Wendell Berry’s Right Kind of Farming
How we farm matters. For the past two centuries, America’s farms have expanded and homogenized, and farming equipment and chemicals have replaced personnel. Farmers have grown older and more isolated and are retiring without successors.
Our embrace of industrialization and “factory farming” has not resulted in greater economic security for most American farmers. The nation has suffered a historic slump in prices for corn, soybeans, milk, wheat and other commodities. It has lost half its dairy farmers in the past 18 years. And The Wall Street Journalwarned in early 2017 that “the next few years could bring the biggest wave of farm closures since the 1980s.”
The farmer, essayist and poet Wendell Berry has long argued that today’s agricultural practices are detrimental to ecology, community and the local economies that farms once served. A native Kentuckian, Mr. Berry has written over 40 works of fiction, nonfiction and poetry, and has received a Guggenheim fellowship, the National Humanities Medal and the Richard C. Holbrooke Distinguished Achievement Award.
Mr. Berry argues that healthy forms of agriculture require intentional cultivation on the part of both consumers and farmers. Americans presume there will always be enough — money, clean soil, healthy water — to fulfill our desires. But our ravenous economic disposition goes against the very nature of our world and its finite resources. Advocates for sustainable agriculture argue that we ought to recognize the limits of our world and, as Mr. Berry writes, “live in it on its terms, not ours.”

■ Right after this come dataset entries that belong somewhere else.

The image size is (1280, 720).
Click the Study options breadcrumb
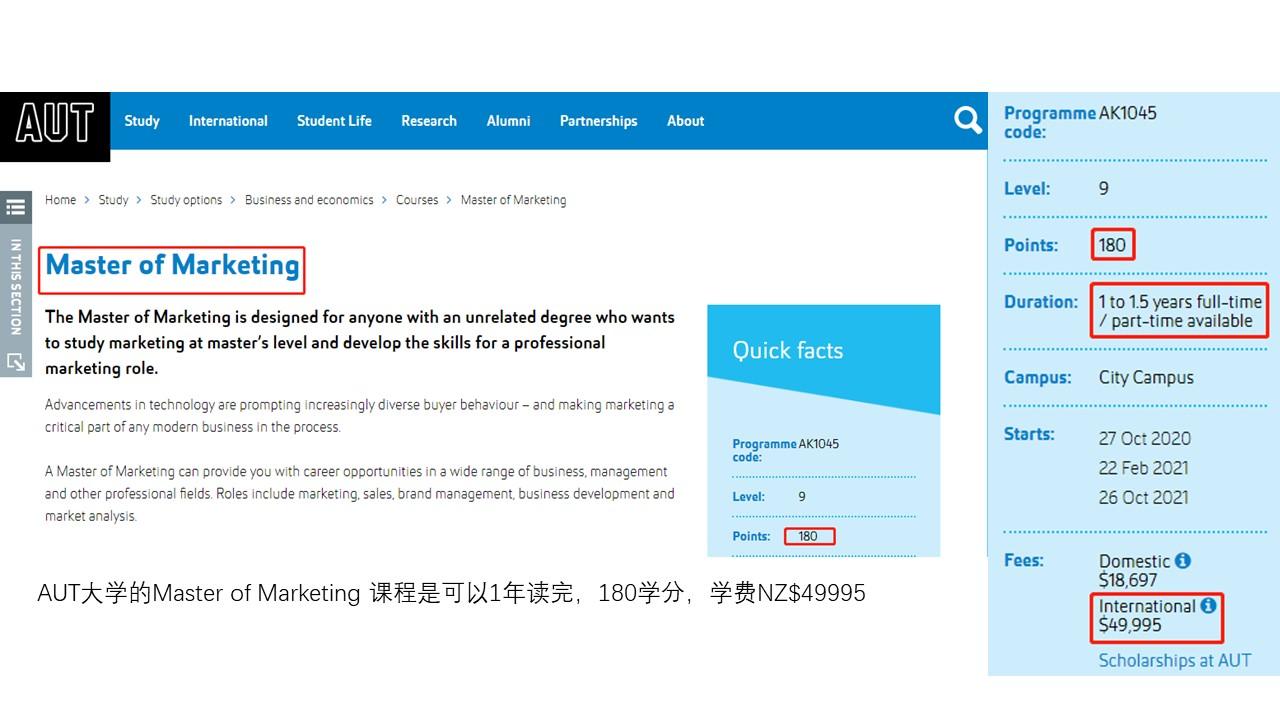point(186,200)
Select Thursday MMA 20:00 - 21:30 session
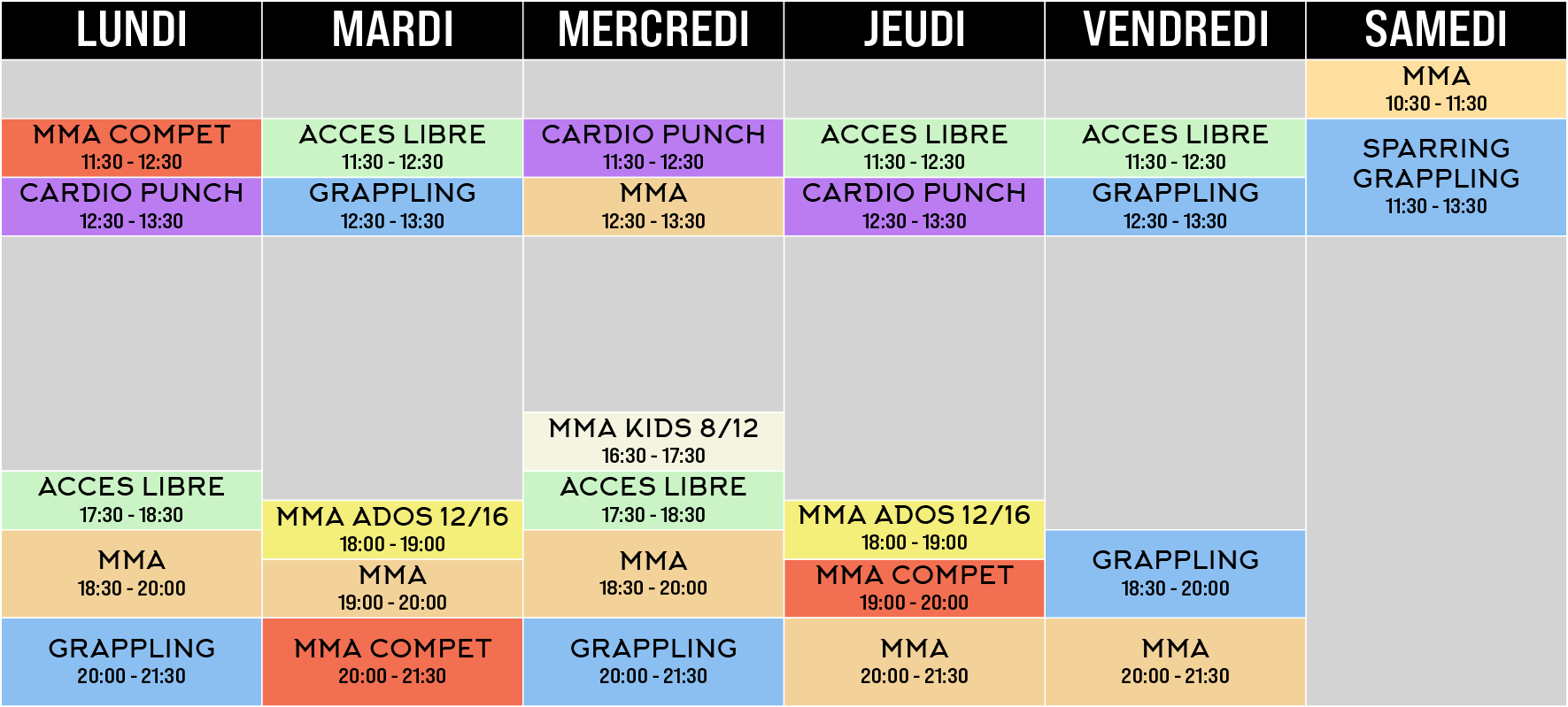 coord(914,661)
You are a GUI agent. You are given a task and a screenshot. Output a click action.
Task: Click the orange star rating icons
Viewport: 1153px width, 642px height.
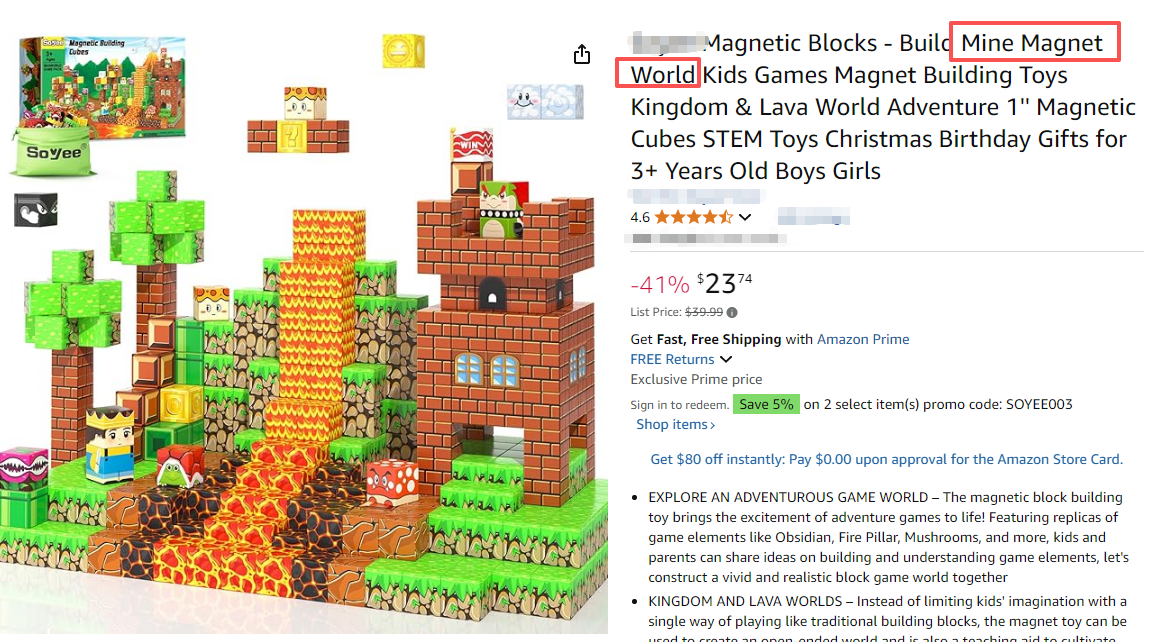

This year’s proposed Farm Bill awards millions of dollars to wealthy agribusiness and factory farms in the form of commodity subsidies and crop insurance, while cutting funds for important conservation and stewardship programs and offering little to beginning farmers and ranchers or local farmers markets and local food promotion.
Mr. Berry, as an ally of Wes Jackson of the Land Institute and others, has long argued for a 50-year Farm Bill that would rejuvenate our nation’s ecosystems while fostering long-term food security in the United States.